Hypersensitivity Pneumonitis
USMLE Step 1 trap: Misclassifies HP as IgE-mediated (type I) rather than immune complex and T-cell mediated (types III/IV). HP is primarily a type III (immune complex) and type IV (delayed, T-cell mediated) hypersensitivity reaction to inhaled organic antigens.
Hypersensitivity pneumonitis (HP) is an inflammatory lung disease caused by repeated inhalation of organic antigens — think farmer's lung from moldy hay, bird fancier's lung from avian proteins, or hot tub lung from Mycobacterium avium in aerosolized water. The immune response involves both immune complex deposition (type III) and T-cell mediated inflammation (type IV), producing granulomatous interstitial pneumonitis. USMLE Step 1 tests this mostly through antigen-exposure vignettes where you need to identify the mechanism and differentiate acute from chronic presentations.

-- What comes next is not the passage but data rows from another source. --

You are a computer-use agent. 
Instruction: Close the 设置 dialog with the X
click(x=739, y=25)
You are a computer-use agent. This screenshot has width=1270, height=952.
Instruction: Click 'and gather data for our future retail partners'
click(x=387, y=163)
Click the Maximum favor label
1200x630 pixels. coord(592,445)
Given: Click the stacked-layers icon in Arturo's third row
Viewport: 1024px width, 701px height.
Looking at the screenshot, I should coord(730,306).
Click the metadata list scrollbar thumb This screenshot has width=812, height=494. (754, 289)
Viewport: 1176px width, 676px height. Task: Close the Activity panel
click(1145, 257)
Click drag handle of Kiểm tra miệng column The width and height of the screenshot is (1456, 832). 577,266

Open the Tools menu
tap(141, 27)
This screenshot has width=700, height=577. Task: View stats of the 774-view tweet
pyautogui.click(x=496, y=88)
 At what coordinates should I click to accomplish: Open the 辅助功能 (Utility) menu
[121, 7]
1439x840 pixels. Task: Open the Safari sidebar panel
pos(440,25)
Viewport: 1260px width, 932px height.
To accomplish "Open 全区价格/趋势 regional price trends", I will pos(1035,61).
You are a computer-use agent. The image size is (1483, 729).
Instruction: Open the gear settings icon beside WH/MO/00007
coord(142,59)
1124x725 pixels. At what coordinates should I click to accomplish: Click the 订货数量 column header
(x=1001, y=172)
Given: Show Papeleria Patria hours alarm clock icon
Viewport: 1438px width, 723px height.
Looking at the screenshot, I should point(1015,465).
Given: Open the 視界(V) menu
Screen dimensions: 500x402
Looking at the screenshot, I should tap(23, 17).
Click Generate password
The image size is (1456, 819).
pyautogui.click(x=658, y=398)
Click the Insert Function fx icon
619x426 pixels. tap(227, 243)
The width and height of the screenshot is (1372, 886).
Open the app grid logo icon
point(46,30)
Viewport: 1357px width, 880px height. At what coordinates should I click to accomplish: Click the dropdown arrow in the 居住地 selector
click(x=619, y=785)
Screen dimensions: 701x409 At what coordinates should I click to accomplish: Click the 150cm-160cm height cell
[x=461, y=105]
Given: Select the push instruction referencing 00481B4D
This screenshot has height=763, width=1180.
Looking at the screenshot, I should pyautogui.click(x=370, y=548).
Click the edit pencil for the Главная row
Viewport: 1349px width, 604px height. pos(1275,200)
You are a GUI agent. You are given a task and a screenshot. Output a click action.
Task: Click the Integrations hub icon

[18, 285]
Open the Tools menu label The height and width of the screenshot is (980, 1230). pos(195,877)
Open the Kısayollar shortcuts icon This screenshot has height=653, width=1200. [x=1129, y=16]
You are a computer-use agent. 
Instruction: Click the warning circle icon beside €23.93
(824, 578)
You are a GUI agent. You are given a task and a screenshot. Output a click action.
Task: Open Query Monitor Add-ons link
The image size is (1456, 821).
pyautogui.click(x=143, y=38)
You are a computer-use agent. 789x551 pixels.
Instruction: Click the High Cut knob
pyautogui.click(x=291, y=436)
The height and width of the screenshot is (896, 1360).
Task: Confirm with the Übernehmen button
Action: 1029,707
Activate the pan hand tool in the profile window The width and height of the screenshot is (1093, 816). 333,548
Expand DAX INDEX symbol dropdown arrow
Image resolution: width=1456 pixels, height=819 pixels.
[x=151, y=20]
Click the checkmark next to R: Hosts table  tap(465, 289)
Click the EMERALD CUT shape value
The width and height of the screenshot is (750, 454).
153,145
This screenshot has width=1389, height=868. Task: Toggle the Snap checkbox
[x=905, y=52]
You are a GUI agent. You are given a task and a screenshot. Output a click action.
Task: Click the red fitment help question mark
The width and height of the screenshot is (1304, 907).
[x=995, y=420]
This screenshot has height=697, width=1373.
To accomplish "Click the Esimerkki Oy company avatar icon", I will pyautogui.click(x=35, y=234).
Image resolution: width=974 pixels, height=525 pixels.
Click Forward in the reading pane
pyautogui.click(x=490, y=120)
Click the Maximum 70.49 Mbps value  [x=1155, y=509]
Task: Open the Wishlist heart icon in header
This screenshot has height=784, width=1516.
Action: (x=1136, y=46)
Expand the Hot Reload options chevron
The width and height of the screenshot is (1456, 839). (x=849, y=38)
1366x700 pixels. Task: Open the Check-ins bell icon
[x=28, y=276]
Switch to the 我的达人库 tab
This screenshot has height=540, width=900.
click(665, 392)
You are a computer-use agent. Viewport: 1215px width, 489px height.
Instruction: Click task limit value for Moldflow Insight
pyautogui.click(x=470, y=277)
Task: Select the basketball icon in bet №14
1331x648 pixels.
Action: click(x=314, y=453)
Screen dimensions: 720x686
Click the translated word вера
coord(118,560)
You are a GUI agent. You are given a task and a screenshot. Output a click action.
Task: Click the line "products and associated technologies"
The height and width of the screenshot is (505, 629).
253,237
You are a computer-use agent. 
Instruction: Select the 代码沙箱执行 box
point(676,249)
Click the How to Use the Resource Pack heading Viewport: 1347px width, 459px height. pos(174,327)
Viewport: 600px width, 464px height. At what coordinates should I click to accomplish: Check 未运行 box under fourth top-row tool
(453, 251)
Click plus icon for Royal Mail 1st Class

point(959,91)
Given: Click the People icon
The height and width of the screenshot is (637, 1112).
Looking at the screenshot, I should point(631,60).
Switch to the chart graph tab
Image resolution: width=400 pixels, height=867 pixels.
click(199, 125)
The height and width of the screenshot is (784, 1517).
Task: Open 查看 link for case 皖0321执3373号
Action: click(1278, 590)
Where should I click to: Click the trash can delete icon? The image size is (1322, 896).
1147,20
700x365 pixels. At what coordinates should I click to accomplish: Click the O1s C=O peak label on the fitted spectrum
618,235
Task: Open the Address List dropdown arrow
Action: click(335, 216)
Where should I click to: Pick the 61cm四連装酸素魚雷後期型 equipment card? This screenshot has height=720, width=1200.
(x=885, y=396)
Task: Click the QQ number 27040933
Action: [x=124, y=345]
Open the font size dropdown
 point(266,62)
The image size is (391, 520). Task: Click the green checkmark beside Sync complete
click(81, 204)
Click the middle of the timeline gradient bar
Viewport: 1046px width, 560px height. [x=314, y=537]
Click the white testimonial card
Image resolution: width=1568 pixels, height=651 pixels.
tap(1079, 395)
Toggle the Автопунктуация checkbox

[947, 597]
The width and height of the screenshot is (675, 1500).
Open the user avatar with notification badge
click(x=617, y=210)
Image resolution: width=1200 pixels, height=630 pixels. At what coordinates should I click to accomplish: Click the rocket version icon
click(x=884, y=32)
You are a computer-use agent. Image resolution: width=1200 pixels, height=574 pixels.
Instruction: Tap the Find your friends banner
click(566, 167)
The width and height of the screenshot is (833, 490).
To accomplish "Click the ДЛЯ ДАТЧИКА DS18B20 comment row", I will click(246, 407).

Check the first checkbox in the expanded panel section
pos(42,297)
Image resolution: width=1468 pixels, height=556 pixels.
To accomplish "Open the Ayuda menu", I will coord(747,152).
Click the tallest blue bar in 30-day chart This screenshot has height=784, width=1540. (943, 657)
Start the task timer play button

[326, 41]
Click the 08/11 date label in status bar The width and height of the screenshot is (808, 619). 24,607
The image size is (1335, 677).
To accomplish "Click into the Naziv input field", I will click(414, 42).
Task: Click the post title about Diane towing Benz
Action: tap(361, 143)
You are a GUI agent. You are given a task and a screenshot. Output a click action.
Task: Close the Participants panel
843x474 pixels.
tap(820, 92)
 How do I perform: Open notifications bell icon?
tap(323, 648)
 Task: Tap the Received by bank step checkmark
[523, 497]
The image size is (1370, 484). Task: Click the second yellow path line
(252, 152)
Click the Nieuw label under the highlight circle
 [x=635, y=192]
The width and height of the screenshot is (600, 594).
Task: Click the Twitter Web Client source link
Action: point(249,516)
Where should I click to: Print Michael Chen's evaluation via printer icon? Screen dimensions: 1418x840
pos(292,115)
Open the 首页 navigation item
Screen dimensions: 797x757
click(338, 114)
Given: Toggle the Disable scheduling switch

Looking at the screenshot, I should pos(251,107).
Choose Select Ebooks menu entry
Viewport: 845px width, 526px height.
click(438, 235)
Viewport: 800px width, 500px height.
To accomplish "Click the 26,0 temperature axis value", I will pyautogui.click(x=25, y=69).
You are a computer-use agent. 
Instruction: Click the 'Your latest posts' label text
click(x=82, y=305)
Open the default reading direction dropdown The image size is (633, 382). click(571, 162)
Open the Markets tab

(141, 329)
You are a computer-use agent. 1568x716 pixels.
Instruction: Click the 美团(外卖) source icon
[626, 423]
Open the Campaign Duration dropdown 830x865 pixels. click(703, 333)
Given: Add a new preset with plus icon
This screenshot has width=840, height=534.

The exam loves to present an occupational or hobby history — someone who works with birds, grain, or hot tubs — then ask you to identify the immunologic mechanism or predict the clinical course. The key angles are mechanism (types III/IV, not IgE), presentation (acute flu-like vs. chronic fibrotic), and management (antigen removal first, steroids second). Students who've memorized this as 'a hypersensitivity reaction' without pinning down which type will get burned by mechanism questions.
The trickiest part is the acute-vs-chronic distinction. Acute HP looks almost infectious — fever, chills, myalgias 4–8 hours after exposure — and is fully reversible with antigen removal. Chronic HP is a different beast: progressive dyspnea, restrictive pattern on PFTs, and fibrosis on HRCT that may not reverse even if you pull the antigen. USMLE Step 1 will test whether you understand that these aren't just two severities of the same process — they have meaningfully different prognoses and management implications.
Common misconceptions
What the exam tests
- Identify the correct immunologic mechanism of HP: type III (immune complex) and type IV (T-cell mediated) hypersensitivity — not IgE-mediated type I — and match classic antigens to their clinical scenarios (e.g., thermophilic actinomycetes in farmer's lung, avian proteins in bird fancier's lung).
- Distinguish acute HP (reversible flu-like illness appearing 4–8 hours after antigen exposure) from chronic HP (progressive dyspnea, restrictive physiology, and potentially irreversible pulmonary fibrosis seen on HRCT as honeycombing or traction bronchiectasis).
- Select the appropriate management strategy based on disease acuity: antigen avoidance is the essential first-line intervention for all forms of HP, with corticosteroids used as adjuncts in acute disease to accelerate recovery — but steroids alone without antigen removal do not prevent fibrotic progression.